** Opening DATA PROVIDED block **
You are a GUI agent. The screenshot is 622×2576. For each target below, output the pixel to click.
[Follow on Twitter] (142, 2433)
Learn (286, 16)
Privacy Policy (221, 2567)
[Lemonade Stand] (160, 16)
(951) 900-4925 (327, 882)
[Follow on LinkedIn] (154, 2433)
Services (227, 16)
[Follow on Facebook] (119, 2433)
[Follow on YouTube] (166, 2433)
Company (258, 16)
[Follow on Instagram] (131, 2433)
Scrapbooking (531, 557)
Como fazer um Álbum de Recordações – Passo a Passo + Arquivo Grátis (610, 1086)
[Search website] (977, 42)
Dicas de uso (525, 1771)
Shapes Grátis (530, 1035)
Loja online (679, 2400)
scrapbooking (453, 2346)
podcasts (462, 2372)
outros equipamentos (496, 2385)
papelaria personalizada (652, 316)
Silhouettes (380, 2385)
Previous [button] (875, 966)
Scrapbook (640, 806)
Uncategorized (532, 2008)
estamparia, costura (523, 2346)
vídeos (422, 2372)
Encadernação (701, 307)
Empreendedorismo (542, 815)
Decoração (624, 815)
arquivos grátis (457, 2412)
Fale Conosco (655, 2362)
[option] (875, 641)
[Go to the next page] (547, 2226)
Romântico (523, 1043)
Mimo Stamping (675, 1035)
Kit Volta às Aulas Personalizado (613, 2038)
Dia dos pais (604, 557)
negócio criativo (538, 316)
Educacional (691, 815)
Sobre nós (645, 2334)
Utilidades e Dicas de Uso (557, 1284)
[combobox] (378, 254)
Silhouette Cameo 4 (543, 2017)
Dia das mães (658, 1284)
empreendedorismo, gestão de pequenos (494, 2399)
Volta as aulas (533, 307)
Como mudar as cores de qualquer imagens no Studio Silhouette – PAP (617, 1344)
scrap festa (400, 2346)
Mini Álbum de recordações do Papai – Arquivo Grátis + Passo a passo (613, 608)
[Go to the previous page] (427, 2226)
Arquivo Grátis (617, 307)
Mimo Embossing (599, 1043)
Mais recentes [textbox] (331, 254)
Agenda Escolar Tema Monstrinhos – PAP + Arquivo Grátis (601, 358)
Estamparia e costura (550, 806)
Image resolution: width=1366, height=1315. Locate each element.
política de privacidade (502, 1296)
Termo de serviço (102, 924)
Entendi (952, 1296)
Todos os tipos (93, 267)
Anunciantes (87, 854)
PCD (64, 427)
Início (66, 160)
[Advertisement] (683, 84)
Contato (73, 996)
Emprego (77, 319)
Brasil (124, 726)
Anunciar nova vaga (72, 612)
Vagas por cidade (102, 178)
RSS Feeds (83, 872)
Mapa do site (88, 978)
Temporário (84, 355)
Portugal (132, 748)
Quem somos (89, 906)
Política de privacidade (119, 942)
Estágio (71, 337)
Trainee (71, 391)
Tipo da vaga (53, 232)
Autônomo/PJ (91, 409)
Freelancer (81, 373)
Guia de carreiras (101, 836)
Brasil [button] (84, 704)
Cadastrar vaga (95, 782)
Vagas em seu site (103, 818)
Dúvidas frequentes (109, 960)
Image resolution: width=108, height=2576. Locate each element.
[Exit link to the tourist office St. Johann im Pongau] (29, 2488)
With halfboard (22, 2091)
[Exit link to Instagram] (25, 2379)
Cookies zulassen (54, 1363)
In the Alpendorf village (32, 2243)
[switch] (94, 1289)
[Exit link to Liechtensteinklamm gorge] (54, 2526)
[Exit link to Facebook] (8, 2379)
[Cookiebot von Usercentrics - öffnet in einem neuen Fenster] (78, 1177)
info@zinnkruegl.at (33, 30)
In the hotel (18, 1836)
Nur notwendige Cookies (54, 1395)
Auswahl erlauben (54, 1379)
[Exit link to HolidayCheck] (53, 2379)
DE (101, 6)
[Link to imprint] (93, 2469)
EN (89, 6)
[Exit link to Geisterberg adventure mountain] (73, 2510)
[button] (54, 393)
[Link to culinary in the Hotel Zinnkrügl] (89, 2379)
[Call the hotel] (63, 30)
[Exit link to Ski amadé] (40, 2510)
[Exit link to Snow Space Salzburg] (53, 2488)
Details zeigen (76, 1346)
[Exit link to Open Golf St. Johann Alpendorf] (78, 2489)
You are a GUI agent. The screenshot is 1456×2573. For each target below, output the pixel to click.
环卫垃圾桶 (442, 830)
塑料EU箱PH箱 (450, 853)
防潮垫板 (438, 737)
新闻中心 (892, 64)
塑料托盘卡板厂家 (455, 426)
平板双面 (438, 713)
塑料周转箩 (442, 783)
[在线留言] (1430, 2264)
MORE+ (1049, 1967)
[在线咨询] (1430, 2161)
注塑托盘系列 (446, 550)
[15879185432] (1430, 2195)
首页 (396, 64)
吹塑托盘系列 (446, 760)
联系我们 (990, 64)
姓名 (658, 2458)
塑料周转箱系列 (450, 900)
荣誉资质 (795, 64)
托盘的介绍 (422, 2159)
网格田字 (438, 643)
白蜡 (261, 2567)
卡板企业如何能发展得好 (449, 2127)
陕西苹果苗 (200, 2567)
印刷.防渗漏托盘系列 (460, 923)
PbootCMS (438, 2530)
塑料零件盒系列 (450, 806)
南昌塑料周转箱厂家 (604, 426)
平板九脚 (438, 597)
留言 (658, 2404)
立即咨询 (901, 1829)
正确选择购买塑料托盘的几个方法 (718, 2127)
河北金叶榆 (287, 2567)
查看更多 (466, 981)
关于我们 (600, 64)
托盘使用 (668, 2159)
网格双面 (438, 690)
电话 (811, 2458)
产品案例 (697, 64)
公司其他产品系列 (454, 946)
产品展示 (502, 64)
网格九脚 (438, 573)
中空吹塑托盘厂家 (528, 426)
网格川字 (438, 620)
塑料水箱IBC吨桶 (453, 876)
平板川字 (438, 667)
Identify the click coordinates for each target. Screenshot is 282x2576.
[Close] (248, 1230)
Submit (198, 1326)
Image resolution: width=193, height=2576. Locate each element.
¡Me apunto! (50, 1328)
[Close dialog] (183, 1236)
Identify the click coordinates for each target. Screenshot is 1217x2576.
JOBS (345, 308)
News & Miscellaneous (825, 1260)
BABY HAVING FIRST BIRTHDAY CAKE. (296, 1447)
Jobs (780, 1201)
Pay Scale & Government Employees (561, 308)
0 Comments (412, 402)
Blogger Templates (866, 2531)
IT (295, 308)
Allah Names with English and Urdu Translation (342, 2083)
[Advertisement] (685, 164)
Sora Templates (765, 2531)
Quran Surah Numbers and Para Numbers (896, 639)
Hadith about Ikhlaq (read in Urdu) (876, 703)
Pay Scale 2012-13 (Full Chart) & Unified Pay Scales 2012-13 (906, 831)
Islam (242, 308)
** Closing DATA PROVIDED block **
§ **HOW TO COMPLETE THIS TASK**: Set down the entries verbatim, leaving none out.

§ **WRITTEN SOLUTION**:
You are a GUI agent. The screenshot is 622×2576. For each target below, output the pixel to click.
[Follow on Twitter] (142, 2433)
Learn (286, 16)
Privacy Policy (221, 2567)
[Lemonade Stand] (160, 16)
(951) 900-4925 (327, 882)
[Follow on LinkedIn] (154, 2433)
Services (227, 16)
[Follow on Facebook] (119, 2433)
[Follow on YouTube] (166, 2433)
Company (258, 16)
[Follow on Instagram] (131, 2433)
Scrapbooking (531, 557)
Como fazer um Álbum de Recordações – Passo a Passo + Arquivo Grátis (610, 1086)
[Search website] (977, 42)
Dicas de uso (525, 1771)
Shapes Grátis (530, 1035)
Loja online (679, 2400)
scrapbooking (453, 2346)
podcasts (462, 2372)
outros equipamentos (496, 2385)
papelaria personalizada (652, 316)
Silhouettes (380, 2385)
Previous [button] (875, 966)
Scrapbook (640, 806)
Uncategorized (532, 2008)
estamparia, costura (523, 2346)
vídeos (422, 2372)
Encadernação (701, 307)
Empreendedorismo (542, 815)
Decoração (624, 815)
arquivos grátis (457, 2412)
Fale Conosco (655, 2362)
[option] (875, 641)
[Go to the next page] (547, 2226)
Romântico (523, 1043)
Mimo Stamping (675, 1035)
Kit Volta às Aulas Personalizado (613, 2038)
Dia dos pais (604, 557)
negócio criativo (538, 316)
Educacional (691, 815)
Sobre nós (645, 2334)
Utilidades e Dicas de Uso (557, 1284)
[combobox] (378, 254)
Silhouette Cameo 4 (543, 2017)
Dia das mães (658, 1284)
empreendedorismo, gestão de pequenos (494, 2399)
Volta as aulas (533, 307)
Como mudar as cores de qualquer imagens no Studio Silhouette – PAP (617, 1344)
scrap festa (400, 2346)
Mini Álbum de recordações do Papai – Arquivo Grátis + Passo a passo (613, 608)
[Go to the previous page] (427, 2226)
Arquivo Grátis (617, 307)
Mimo Embossing (599, 1043)
Mais recentes [textbox] (331, 254)
Agenda Escolar Tema Monstrinhos – PAP + Arquivo Grátis (601, 358)
Estamparia e costura (550, 806)
Image resolution: width=1366, height=1315. Locate each element.
política de privacidade (502, 1296)
Termo de serviço (102, 924)
Entendi (952, 1296)
Todos os tipos (93, 267)
Anunciantes (87, 854)
PCD (64, 427)
Início (66, 160)
[Advertisement] (683, 84)
Contato (73, 996)
Emprego (77, 319)
Brasil (124, 726)
Anunciar nova vaga (72, 612)
Vagas por cidade (102, 178)
RSS Feeds (83, 872)
Mapa do site (88, 978)
Temporário (84, 355)
Portugal (132, 748)
Quem somos (89, 906)
Política de privacidade (119, 942)
Estágio (71, 337)
Trainee (71, 391)
Tipo da vaga (53, 232)
Autônomo/PJ (91, 409)
Freelancer (81, 373)
Guia de carreiras (101, 836)
Brasil [button] (84, 704)
Cadastrar vaga (95, 782)
Vagas em seu site (103, 818)
Dúvidas frequentes (109, 960)
Image resolution: width=108, height=2576. Locate each element.
[Exit link to the tourist office St. Johann im Pongau] (29, 2488)
With halfboard (22, 2091)
[Exit link to Instagram] (25, 2379)
Cookies zulassen (54, 1363)
In the Alpendorf village (32, 2243)
[switch] (94, 1289)
[Exit link to Liechtensteinklamm gorge] (54, 2526)
[Exit link to Facebook] (8, 2379)
[Cookiebot von Usercentrics - öffnet in einem neuen Fenster] (78, 1177)
info@zinnkruegl.at (33, 30)
In the hotel (18, 1836)
Nur notwendige Cookies (54, 1395)
Auswahl erlauben (54, 1379)
[Exit link to HolidayCheck] (53, 2379)
DE (101, 6)
[Link to imprint] (93, 2469)
EN (89, 6)
[Exit link to Geisterberg adventure mountain] (73, 2510)
[button] (54, 393)
[Link to culinary in the Hotel Zinnkrügl] (89, 2379)
[Call the hotel] (63, 30)
[Exit link to Ski amadé] (40, 2510)
[Exit link to Snow Space Salzburg] (53, 2488)
Details zeigen (76, 1346)
[Exit link to Open Golf St. Johann Alpendorf] (78, 2489)
You are a GUI agent. The screenshot is 1456×2573. For each target below, output the pixel to click.
环卫垃圾桶 (442, 830)
塑料EU箱PH箱 (450, 853)
防潮垫板 (438, 737)
新闻中心 (892, 64)
塑料托盘卡板厂家 (455, 426)
平板双面 (438, 713)
塑料周转箩 (442, 783)
[在线留言] (1430, 2264)
MORE+ (1049, 1967)
[在线咨询] (1430, 2161)
注塑托盘系列 (446, 550)
[15879185432] (1430, 2195)
首页 (396, 64)
吹塑托盘系列 (446, 760)
联系我们 (990, 64)
姓名 (658, 2458)
塑料周转箱系列 (450, 900)
荣誉资质 (795, 64)
托盘的介绍 (422, 2159)
网格田字 (438, 643)
白蜡 (261, 2567)
卡板企业如何能发展得好 (449, 2127)
陕西苹果苗 (200, 2567)
印刷.防渗漏托盘系列 (460, 923)
PbootCMS (438, 2530)
塑料零件盒系列 (450, 806)
南昌塑料周转箱厂家 (604, 426)
平板九脚 (438, 597)
留言 (658, 2404)
立即咨询 (901, 1829)
正确选择购买塑料托盘的几个方法 (718, 2127)
河北金叶榆 (287, 2567)
查看更多 (466, 981)
关于我们 (600, 64)
托盘使用 (668, 2159)
网格双面 (438, 690)
电话 (811, 2458)
产品案例 (697, 64)
公司其他产品系列 (454, 946)
产品展示 (502, 64)
网格九脚 (438, 573)
中空吹塑托盘厂家 (528, 426)
网格川字 (438, 620)
塑料水箱IBC吨桶 (453, 876)
平板川字 (438, 667)
Identify the click coordinates for each target. Screenshot is 282x2576.
[Close] (248, 1230)
Submit (198, 1326)
Image resolution: width=193, height=2576. Locate each element.
¡Me apunto! (50, 1328)
[Close dialog] (183, 1236)
Identify the click coordinates for each target. Screenshot is 1217x2576.
JOBS (345, 308)
News & Miscellaneous (825, 1260)
BABY HAVING FIRST BIRTHDAY CAKE. (296, 1447)
Jobs (780, 1201)
Pay Scale & Government Employees (561, 308)
0 Comments (412, 402)
Blogger Templates (866, 2531)
IT (295, 308)
Allah Names with English and Urdu Translation (342, 2083)
[Advertisement] (685, 164)
Sora Templates (765, 2531)
Quran Surah Numbers and Para Numbers (896, 639)
Hadith about Ikhlaq (read in Urdu) (876, 703)
Pay Scale 2012-13 (Full Chart) & Unified Pay Scales 2012-13 (906, 831)
Islam (242, 308)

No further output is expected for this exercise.